RECORDS
= Beginning of Section =
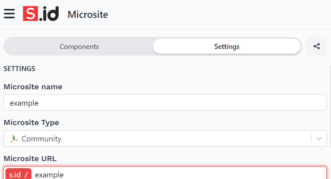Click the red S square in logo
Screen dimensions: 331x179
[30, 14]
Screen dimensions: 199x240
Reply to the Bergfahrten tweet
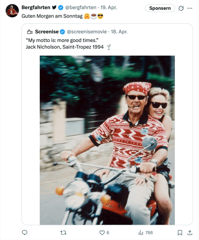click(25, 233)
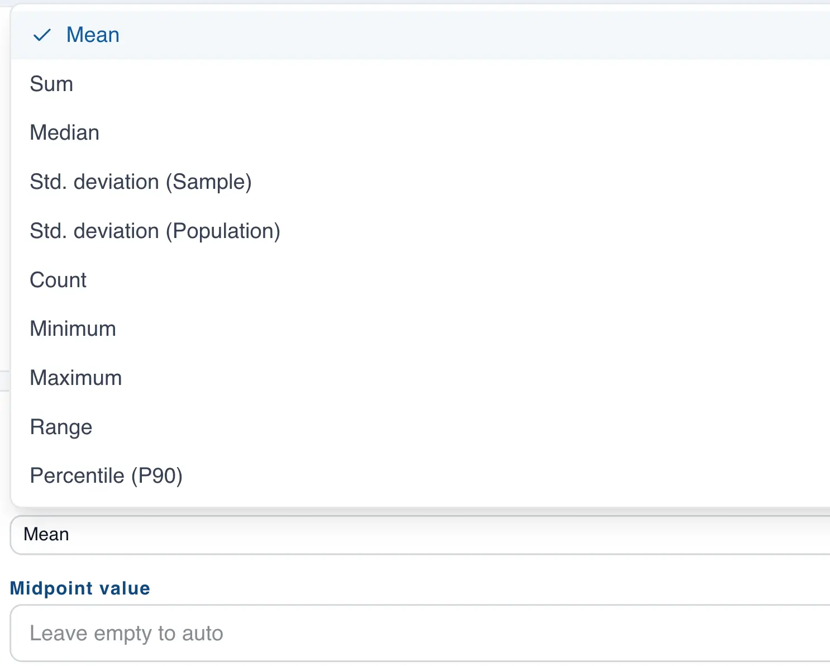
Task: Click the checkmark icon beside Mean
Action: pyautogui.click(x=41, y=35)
= End of Section =
= Beginning of Section =
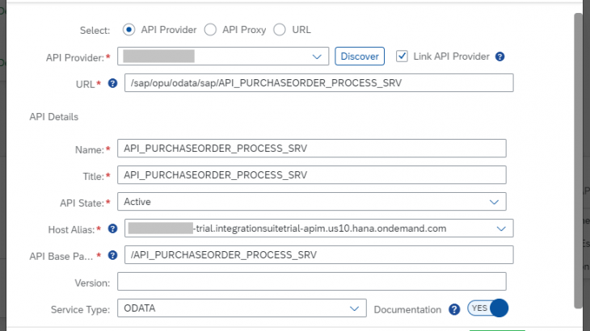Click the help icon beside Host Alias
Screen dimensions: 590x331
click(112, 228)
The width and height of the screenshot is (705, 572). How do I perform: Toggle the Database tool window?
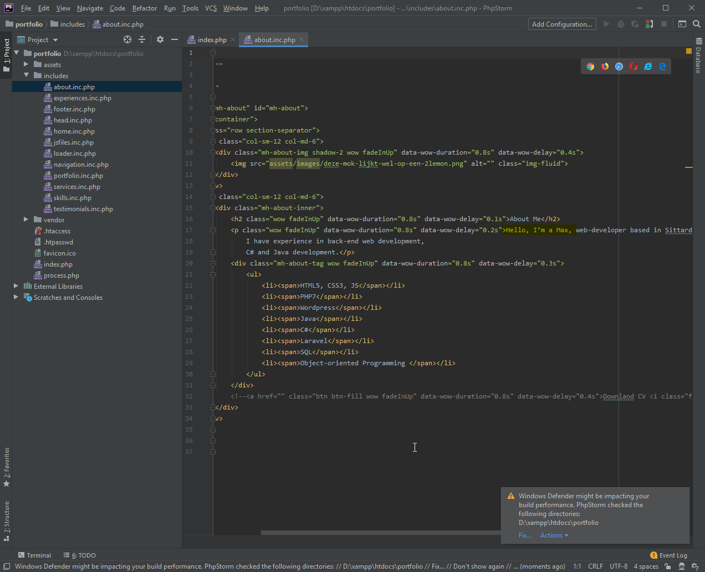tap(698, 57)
= End of Section =
= Beginning of Section =
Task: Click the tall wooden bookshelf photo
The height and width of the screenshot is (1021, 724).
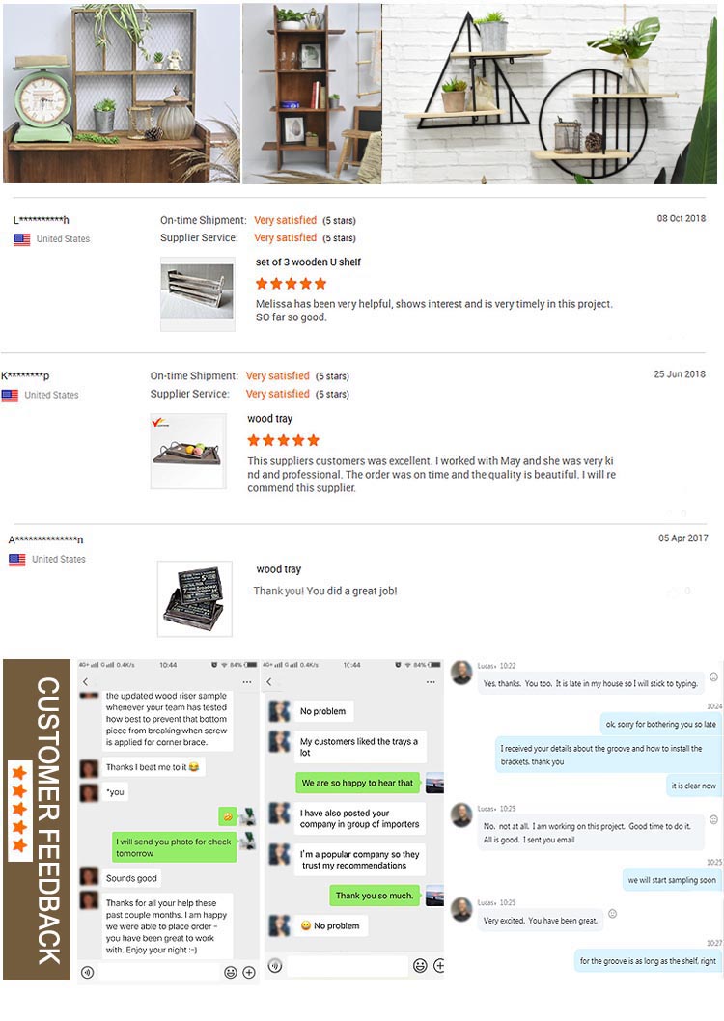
= End of Section =
YOUR OBJECTIVE
For the material above, reproduce exactly the lines from the line with "Task: Click the tall wooden bookshelf photo" to the line with "The height and", inclusive, and exclude all others.

EXPECTED ANSWER
Task: Click the tall wooden bookshelf photo
The height and width of the screenshot is (1021, 724).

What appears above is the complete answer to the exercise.